**** PROVIDED MATERIAL ****
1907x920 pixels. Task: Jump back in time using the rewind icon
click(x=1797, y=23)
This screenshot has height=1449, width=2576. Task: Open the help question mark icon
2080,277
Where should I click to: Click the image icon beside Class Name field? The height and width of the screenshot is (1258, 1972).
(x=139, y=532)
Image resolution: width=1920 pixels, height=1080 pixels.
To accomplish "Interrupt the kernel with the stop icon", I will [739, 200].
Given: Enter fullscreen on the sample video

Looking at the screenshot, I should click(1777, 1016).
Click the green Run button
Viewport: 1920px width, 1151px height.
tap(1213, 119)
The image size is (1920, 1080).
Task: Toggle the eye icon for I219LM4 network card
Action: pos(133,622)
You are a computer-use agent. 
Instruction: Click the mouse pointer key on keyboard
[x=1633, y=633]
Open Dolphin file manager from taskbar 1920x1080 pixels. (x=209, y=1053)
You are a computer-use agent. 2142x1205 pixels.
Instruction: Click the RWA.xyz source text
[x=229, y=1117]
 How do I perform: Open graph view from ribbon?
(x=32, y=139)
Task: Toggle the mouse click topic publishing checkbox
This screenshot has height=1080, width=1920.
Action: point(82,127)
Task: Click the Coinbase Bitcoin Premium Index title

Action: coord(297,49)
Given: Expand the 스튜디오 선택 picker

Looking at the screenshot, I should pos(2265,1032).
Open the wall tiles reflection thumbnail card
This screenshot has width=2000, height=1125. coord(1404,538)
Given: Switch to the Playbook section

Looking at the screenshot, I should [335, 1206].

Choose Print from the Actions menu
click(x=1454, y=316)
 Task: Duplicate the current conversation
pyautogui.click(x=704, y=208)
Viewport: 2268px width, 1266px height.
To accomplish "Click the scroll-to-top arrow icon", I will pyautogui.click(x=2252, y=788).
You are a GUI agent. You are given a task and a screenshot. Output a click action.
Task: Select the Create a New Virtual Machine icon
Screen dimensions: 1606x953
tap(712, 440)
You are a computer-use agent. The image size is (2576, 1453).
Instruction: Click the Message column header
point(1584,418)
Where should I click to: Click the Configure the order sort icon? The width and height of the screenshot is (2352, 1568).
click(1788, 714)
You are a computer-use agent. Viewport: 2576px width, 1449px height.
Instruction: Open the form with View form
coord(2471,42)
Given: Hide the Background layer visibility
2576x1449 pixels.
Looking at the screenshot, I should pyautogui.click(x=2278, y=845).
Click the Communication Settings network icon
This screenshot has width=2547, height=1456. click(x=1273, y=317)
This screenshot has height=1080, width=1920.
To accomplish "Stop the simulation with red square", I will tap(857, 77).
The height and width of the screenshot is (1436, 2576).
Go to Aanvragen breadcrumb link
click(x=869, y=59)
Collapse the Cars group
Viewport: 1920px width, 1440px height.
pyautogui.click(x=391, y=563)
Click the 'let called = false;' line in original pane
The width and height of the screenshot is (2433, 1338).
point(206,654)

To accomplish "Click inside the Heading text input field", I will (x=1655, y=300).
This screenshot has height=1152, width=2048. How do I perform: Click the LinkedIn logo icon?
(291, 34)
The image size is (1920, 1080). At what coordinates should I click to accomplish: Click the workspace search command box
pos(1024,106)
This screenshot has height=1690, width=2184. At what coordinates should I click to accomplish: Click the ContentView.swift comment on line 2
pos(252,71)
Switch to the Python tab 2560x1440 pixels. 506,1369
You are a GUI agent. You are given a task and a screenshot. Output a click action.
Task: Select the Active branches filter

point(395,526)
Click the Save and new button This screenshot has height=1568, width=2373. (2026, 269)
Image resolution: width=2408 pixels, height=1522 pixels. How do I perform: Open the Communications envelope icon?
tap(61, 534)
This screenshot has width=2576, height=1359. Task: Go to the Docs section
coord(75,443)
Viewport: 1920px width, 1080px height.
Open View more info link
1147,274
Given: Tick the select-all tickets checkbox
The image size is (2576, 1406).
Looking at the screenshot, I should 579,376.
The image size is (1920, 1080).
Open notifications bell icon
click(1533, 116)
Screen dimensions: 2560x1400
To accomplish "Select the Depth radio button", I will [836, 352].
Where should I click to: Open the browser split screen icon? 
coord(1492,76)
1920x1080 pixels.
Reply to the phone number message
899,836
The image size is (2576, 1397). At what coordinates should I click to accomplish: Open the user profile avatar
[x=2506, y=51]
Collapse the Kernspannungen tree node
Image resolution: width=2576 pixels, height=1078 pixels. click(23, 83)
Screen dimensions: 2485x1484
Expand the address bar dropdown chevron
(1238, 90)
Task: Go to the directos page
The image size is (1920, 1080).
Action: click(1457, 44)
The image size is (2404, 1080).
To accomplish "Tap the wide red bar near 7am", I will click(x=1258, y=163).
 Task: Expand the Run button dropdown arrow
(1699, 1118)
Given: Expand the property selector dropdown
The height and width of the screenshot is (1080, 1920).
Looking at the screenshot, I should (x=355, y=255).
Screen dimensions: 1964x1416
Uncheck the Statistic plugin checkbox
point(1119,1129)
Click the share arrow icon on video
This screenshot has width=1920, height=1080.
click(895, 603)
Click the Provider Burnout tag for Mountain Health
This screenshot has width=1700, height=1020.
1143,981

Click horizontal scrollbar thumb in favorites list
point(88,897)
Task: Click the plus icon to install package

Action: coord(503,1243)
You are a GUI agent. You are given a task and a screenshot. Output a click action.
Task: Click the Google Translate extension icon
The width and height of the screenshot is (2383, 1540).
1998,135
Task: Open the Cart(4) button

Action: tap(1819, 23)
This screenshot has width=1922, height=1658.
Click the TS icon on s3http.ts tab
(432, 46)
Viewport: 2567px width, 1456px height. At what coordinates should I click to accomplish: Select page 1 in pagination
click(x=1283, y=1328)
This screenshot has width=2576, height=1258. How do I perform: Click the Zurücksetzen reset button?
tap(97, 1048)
****
WHAT IS REQUIRED ->
Each line above with the string "computer" should be reported in full.

TASK RESPONSE ->
You are a computer-use agent. 
You are a computer-use agent. 2142x1205 pixels.
You are a computer-use agent. The image size is (2576, 1453).
You are a computer-use agent. Viewport: 2576px width, 1449px height.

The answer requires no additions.